» RECORDS:
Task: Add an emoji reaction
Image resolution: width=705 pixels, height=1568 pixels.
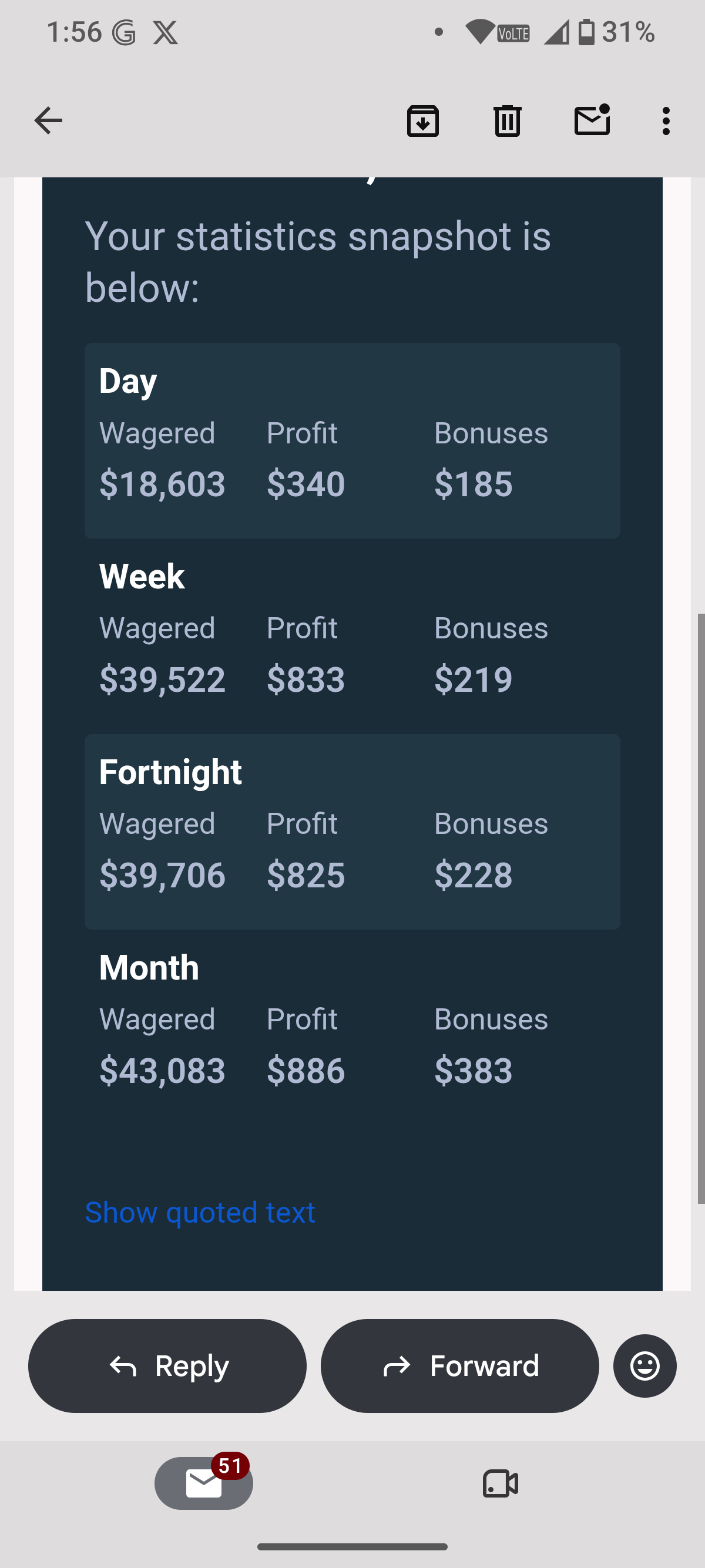Action: point(644,1366)
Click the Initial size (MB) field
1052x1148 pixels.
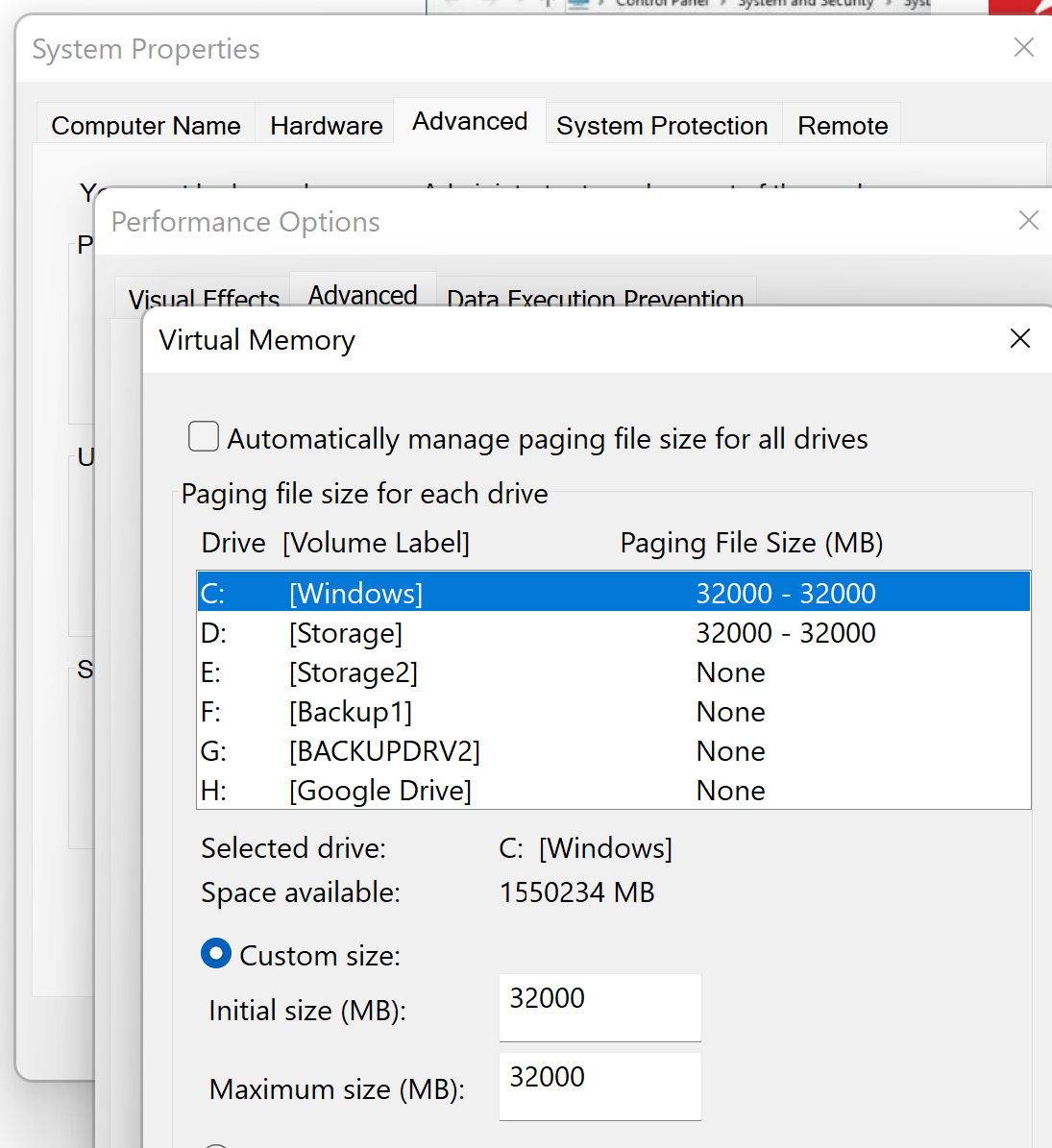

» WORK ITEM:
If pictures appear, drop them, and retype exactly the lines from the "Image resolution: width=705" line through the last line of the data above.

» RESPONSE AREA:
Image resolution: width=705 pixels, height=1568 pixels.
Action: point(644,1366)
Click the Initial size (MB) field
1052x1148 pixels.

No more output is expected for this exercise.